Calculating Deemed Disposal on a long term investment
Deemed disposal is a pain for many investors. Having to pay tax on an investment that they have not cashed in. The issue is the whole “gross roll up” system where dividends and profits are reinvested tax free with no income to the Revenue. If the Irish Revenue allowed some alternatives where investors paid their tax on an annual basis, the problem would be solved. But for the moment, it is here and we have to deal with it.
For long term investors who are subject to deemed disposal, the first payment is easy enough to calculate. But how do you calculate the tax due on the second and subsequent disposals?
We will use an example of €100,000 invested for a period of 20 years and show you how to calculate the tax payable.
Step 1 – 8 year deemed disposal
Our €100,000 is now worth €200,000
Our profit is the current value less the investment amount, so that is €100,000
The exit tax at 41%, means the deemed disposal at year 8 is €41,000
Step 2 – 16 year deemed disposal
Our fund has grown to €300,000
In calculating the second deemed disposal, we use the assumption that the first one didn’t occur, so we have to add the €41,000 back to the fund value.

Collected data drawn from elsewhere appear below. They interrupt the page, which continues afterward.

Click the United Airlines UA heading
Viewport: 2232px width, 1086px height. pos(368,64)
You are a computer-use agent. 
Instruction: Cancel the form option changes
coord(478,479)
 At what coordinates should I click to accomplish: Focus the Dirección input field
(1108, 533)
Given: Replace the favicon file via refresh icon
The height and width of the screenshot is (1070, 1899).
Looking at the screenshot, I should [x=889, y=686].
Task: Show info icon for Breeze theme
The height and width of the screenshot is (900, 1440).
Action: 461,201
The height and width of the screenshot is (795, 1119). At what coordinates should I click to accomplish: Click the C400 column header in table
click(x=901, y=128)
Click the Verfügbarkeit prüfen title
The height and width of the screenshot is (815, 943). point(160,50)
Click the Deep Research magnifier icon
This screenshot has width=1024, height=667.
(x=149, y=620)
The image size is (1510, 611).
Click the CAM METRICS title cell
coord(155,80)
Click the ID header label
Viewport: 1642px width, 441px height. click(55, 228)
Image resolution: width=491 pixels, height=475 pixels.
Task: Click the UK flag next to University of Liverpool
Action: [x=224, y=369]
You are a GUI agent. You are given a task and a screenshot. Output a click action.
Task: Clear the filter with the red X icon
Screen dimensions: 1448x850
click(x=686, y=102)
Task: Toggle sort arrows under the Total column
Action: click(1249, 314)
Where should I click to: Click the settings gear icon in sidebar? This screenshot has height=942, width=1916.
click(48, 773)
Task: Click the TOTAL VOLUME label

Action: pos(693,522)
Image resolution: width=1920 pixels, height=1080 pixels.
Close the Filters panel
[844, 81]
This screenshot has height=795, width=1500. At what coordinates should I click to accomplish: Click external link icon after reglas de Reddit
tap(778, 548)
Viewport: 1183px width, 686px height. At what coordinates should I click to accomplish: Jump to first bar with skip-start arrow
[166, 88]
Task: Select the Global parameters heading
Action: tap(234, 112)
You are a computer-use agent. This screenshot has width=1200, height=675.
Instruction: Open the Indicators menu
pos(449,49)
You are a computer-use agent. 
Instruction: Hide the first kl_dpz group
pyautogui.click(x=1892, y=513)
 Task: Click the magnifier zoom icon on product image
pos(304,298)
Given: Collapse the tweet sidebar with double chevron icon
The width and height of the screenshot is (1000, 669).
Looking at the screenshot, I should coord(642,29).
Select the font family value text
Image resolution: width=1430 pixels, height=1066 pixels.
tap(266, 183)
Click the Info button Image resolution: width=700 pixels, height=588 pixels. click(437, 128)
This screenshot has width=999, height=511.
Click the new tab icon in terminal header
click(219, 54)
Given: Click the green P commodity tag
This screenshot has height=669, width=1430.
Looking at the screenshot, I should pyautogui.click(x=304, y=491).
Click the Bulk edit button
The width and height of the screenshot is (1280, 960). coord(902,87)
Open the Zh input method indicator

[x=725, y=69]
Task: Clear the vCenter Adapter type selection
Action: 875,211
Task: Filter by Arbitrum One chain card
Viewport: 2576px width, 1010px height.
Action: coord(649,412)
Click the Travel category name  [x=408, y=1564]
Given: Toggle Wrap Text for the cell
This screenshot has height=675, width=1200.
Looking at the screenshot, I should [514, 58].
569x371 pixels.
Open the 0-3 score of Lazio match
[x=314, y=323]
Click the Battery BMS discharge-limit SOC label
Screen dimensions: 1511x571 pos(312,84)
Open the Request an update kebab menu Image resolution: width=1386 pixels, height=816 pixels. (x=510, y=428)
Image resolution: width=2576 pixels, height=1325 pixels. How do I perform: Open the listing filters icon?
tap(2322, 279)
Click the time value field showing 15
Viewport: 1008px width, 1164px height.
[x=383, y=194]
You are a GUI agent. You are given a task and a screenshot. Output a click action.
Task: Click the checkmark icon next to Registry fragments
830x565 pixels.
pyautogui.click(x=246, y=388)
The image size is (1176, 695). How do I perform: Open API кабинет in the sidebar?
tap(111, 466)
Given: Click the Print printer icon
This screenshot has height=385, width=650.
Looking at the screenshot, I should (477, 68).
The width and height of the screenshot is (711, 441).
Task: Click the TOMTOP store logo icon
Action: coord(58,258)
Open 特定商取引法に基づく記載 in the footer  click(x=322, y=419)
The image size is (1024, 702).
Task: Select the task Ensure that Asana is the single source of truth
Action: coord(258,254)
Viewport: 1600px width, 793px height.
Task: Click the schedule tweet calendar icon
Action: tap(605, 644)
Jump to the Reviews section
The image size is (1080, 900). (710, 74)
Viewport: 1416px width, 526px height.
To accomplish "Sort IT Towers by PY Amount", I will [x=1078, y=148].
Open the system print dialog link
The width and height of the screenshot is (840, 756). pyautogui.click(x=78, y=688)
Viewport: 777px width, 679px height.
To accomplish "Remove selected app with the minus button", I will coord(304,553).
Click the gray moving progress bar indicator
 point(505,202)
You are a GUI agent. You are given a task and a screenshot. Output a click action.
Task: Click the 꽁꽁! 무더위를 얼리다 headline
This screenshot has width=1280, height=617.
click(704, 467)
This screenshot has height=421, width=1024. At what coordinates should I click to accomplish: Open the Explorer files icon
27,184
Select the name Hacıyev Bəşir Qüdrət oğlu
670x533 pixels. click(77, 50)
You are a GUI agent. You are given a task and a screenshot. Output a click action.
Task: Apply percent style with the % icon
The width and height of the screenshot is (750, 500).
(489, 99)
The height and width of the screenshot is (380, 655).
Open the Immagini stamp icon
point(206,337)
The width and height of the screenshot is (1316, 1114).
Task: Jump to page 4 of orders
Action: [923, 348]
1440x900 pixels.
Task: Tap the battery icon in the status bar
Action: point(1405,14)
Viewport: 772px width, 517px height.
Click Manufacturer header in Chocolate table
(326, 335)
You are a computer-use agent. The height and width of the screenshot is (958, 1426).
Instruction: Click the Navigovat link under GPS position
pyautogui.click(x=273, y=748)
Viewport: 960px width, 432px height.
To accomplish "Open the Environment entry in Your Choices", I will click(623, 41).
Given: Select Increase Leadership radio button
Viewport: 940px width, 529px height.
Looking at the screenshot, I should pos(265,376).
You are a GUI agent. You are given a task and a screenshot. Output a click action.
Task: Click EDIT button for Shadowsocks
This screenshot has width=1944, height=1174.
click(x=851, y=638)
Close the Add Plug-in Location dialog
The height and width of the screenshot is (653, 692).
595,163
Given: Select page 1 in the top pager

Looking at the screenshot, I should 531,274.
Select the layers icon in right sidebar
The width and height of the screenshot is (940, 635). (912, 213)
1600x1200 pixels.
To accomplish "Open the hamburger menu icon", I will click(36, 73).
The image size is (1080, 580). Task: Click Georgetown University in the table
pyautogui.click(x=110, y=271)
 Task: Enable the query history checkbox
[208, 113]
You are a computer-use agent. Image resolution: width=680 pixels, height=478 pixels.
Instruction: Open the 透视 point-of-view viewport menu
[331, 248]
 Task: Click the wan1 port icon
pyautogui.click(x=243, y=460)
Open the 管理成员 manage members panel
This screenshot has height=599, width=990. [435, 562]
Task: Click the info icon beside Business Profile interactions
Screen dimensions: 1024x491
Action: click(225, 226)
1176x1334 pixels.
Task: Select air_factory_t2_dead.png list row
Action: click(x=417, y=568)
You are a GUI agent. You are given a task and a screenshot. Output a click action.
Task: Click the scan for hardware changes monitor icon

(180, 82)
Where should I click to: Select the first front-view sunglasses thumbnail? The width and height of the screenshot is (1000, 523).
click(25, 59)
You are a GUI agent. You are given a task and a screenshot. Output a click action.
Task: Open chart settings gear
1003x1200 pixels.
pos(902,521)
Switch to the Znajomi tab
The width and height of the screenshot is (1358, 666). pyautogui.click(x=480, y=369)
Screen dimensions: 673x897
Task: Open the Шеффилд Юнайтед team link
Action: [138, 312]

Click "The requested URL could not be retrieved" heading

We add €300,000 with €41,000 less the investment amount, which gives us a taxable amount of €241,000
This means there is a tax liability of €98,810
We have already paid over €41,000 in tax so we can deduct this from the tax due.
Our tax liability at year 16 is €98,810 – €41,000 = €57,810
Step 3 – 20 year actual disposal
Our fund has grown to €400,000 in value and we have decided to cash it in.
Again, in calculating the tax due, we assume that the deemed disposals did not happen, so we add €98,810 to the value of the fund.
The amount subject to taxation is €400,000 + €98,810 – €100,000 = €398,810
The tax due on that amount is €163,512
We have however, already paid €98,810 in tax already which can be offset against our final tax bill
The final tax bill is €64,702
There are a few important points to remember regarding deemed disposal:
If you invest through a life company, they will calculate and pay the deemed disposal from your fund automatically. You do not have to do anything or include it in your tax return.
If you invest through a fund platform or stockbroker, you have to pay your deemed disposal by the following year in which it was due, the same as your income tax will be due.
In this situation, you do not have to pay the deemed disposal from the fund. You can pay it from cash holdings that you may have.
If when you make the final actual disposal, the value of the fund is lower than the deemed disposal valuation used, you claim a refund from the Revenue on the overpayment of tax.